# REQUIRED WORK
List every film that the WonderCon text names as previewed or screened early at the convention.

# DOCUMENT EXTRACT
WonderCon is an annual comic book, science fiction, and film convention held in the San Francisco Bay Area (1987–2011), then—under the name WonderCon Anaheim—in Anaheim, California (2012–2015, 2017–present), and  WonderCon Los Angeles in 2016. The convention returned to the Anaheim Convention Center in 2017 after a one-year stint in Los Angeles due to construction at the Anaheim Convention Center.

The convention was conceived by retailer John Barrett (a founder of the retail chain Comics and Comix) and originally held in the Oakland Convention Center. In 2003, it moved to San Francisco's Moscone Center. The show's original name was the Wonderful World of Comics Convention.

History
Retailer Joe Field (of Flying Colors Comics and Other Cool Stuff) and his partner Mike Friedrich owned and operated the convention for fifteen years. In 2001, they brokered a deal with the management team that runs the San Diego Comic-Con International to make it part of the Comic-Con International convention family. This gave the San Francisco show a wider audience and has made it a venue for previews and early screenings of major motion pictures, in particular ones based on comic books. These have included Spider-Man 2 in 2004, Batman Begins and Fantastic Four in 2005, Superman Returns in 2006,  300 in 2007, Watchmen in 2009, and Kick-Ass in 2010.  All of these events featured the stars of the films fielding questions from the audience.

# GIVEN RECORDS
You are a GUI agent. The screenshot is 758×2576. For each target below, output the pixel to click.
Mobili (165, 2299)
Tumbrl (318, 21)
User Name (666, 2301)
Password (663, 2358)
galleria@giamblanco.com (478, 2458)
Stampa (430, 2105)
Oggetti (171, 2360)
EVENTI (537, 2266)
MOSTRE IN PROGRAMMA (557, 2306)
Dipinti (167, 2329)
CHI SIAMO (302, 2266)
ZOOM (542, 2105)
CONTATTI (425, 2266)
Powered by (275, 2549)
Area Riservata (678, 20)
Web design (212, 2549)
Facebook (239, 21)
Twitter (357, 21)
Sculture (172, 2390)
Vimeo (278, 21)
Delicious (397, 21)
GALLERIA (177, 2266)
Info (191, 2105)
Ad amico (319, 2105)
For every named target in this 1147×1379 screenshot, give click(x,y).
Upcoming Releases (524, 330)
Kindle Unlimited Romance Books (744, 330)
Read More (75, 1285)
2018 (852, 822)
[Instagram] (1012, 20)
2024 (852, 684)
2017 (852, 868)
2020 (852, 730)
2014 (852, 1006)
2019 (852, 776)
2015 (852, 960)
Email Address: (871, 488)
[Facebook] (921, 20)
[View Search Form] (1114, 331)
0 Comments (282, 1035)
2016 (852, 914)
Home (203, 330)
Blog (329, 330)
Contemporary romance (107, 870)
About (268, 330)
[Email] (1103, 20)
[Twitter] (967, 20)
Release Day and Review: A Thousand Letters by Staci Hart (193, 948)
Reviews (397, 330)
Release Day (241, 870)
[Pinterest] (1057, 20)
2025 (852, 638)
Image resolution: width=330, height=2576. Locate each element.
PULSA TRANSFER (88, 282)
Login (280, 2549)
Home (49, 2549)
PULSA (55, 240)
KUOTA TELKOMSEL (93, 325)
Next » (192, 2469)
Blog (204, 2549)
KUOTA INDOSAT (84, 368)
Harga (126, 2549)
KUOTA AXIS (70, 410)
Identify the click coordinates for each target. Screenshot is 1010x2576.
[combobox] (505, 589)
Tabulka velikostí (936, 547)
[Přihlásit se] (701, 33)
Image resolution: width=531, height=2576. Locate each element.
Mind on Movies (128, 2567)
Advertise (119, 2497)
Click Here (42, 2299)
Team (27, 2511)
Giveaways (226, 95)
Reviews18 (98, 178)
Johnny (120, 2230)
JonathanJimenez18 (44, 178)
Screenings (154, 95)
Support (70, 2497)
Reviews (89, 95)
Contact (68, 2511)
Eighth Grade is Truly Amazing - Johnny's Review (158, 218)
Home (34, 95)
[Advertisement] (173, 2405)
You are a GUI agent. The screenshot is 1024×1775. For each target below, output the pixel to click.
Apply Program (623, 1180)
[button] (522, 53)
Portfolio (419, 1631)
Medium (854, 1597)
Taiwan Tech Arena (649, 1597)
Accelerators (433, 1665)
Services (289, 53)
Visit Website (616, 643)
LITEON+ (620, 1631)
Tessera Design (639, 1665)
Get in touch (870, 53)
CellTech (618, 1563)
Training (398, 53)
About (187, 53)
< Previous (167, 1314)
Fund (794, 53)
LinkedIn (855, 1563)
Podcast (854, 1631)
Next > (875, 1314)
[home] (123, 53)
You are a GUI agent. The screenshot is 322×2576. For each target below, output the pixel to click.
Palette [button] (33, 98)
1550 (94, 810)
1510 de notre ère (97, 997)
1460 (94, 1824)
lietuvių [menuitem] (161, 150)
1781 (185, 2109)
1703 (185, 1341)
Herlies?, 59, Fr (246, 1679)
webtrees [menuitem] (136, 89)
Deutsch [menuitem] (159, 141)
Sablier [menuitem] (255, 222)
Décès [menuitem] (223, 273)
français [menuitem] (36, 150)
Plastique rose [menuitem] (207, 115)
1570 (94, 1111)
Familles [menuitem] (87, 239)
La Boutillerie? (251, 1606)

# EXERCISE RESPONSE
Spider-Man 2, Batman Begins, Fantastic Four, Superman Returns, 300, Watchmen, Kick-Ass